The space between the individual and the state

The space between the individual and the state September 9, 2014

Rep. Paul Ryan (R, Wisconsin), in his new book entitled The Way Forward, discusses “the space between the individual and the state” and says that Progressives keep wanting to fill that space with the government.

From George Will’s review, Paul Ryan rethinks the ‘makers’ and ‘takers’ idea – The Washington Post:

“Society,” Ryan writes, “functions through institutions that operate in the space between the individual and the state,” and “government exists to protect the space where all of these great things occur.” Hence government has a “supporting role” as “the enabler of other institutions.” Progressive government, however, works, sometimes inadvertently but often deliberately, to subordinate or supplant those institutions. This depletion of social capital is comprehensively injurious to the culture. And “all the tax cuts in the world don’t matter much if you don’t get the culture right.”

Progressivism aims to place individuals in unmediated dependency on a government that can proclaim, as Barack Obama does: “If you’ve got a business, you didn’t build that. Somebody else made that happen.” Meaning, people depend on government for what they are and have.

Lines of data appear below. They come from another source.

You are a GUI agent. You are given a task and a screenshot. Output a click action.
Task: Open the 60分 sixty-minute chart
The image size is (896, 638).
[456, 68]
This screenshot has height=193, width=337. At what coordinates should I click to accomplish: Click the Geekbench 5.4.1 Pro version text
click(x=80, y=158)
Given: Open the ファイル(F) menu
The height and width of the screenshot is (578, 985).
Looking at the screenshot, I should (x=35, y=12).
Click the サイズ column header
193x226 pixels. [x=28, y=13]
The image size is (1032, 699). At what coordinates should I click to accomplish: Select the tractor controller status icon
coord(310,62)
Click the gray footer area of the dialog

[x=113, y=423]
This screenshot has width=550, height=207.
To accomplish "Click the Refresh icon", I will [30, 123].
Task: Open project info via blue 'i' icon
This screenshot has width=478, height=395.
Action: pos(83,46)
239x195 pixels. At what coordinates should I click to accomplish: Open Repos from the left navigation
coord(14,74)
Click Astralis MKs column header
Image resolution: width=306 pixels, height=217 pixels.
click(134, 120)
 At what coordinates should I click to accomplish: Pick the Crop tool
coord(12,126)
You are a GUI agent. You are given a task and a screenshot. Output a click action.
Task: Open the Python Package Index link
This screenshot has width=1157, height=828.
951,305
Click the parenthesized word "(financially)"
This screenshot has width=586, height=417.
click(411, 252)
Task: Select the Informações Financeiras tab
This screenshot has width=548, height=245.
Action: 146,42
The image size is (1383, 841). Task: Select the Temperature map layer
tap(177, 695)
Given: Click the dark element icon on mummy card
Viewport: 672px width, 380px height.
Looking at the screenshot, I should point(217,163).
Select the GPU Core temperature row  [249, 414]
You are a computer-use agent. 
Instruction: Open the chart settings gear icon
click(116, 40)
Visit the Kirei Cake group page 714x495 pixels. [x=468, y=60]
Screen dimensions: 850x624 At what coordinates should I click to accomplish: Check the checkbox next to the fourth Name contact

Few of today’s progressives are acquainted with their doctrine’s intellectual pedigree or its consistent agenda. Progressivism’s founders, however, considered it essential that the nation make progress, as they understood this, beyond the Founders’ natural rights philosophy, which limits government by saying (in the Declaration of Independence) that it is “instituted” to “secure” these rights.

Hence Woodrow Wilson, a progressive who understood his doctrine’s premises, urged Americans to “not repeat the [Declaration’s] preface.” Progressivism preaches that rights do not preexist government, that they are dispensed and respected by government as it sees fit and to fit its purposes. Those purposes grow unconstrained by the Constitution that progressives construe as a “living” — meaning infinitely elastic — document.